将啤酒生产菌株进行改造,过量表达酯酶的编码基因来提高酯酶的表达水平,从而改变啤酒中的酯类水平,用这种方式来筛选可以酿造独特风味啤酒的酵母菌株的方法国内还没有报道。
发明内容
本发明针对现有技术的不足,提供一株酿酒酵母及其构建方法与应用。
一株酿酒酵母(Saccharomyces cerevisiae)AU2,该菌株2010年11月22日保藏于中国微生物菌种保藏管理委员会普通微生物中心,地址:北京市朝阳区北辰西路1号院中国科学院微生物研究所,菌种保藏号:CGMCC NO.4355。
酿酒酵母(Saccharomyces cerevisiae)AU2细胞为卵圆形,菌落为白色,表面光滑,湿润,边缘整齐。其最适生长温度为30℃,最适生长pH为5.5。

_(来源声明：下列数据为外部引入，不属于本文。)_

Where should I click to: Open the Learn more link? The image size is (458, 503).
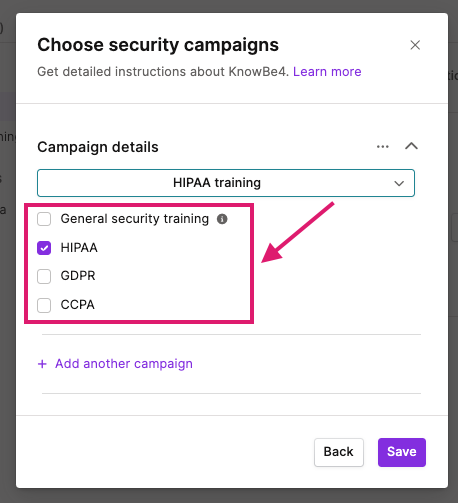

上述酿酒酵母(Saccharomyces cerevisiae)AU2的构建方法,步骤如下:
(1)以啤酒酵母的DNA为模板进行PCR扩增,引物序列如SEQ ID NO.1和SEQ ID NO.2所示,得到基因PGK1的启动子PGK1P,然后用内切酶KpnⅠ和BamHⅠ双酶切启动子PGK1P和质粒pUC18(购自大连宝生物工程有限公司),再用连接酶连接后,得到质粒pUC18-P;
(2)以啤酒酵母的DNA为模板进行PCR扩增,引物序列如SEQ ID NO.3和SEQ ID NO.4所示,得到IAH1基因片段,然后用内切酶BamHⅠ和SmaⅠ双酶切IAH1基因片段和步骤(1)制得的质粒pUC18-P,再用连接酶连接后,得到质粒pUC18-PI;
(3)以啤酒酵母的DNA为模板进行PCR扩增,引物序列如SEQ ID NO.5和SEQ ID NO.6所示,得到ADH1基因的终止子片段,然后用内切酶SmaⅠ和EcoRⅠ双酶切ADH1基因的终止子片段和步骤(2)制得的质粒pUC18-PI,再用连接酶连接后,得到质粒pUC18-PIT;
(4)以质粒pUG6(购自EUROSCARF公司,genebank号:AF298793)为模板进行PCR扩增,引物序列如SEQ ID NO.7和SEQ ID NO.8所示,得到KanMX基因片段,然后用内切酶SalⅠ和KpnⅠ双酶切KanMX基因片段和步骤(3)制得的质粒pUC18-PIT,再用连接酶连接 后,得到质粒pUC18-KPIT;
(5)将步骤(4)制得的质粒pUC18-KPIT和酵母整合载体YIP-5分别用内切酶SalⅠ和EcoRⅠ进行双酶切,然后用连接酶连接,得到载体YIP-KPIT;
(6)将步骤(5)制得的载体YIP-KPIT电击转化酿酒酵母感受态细胞,转化的酿酒酵母细胞涂布筛选平板,28℃培养72h后进行克隆子鉴定,选取阳性菌株,即得酿酒酵母(Saccharomyces cerevisiae)AU2。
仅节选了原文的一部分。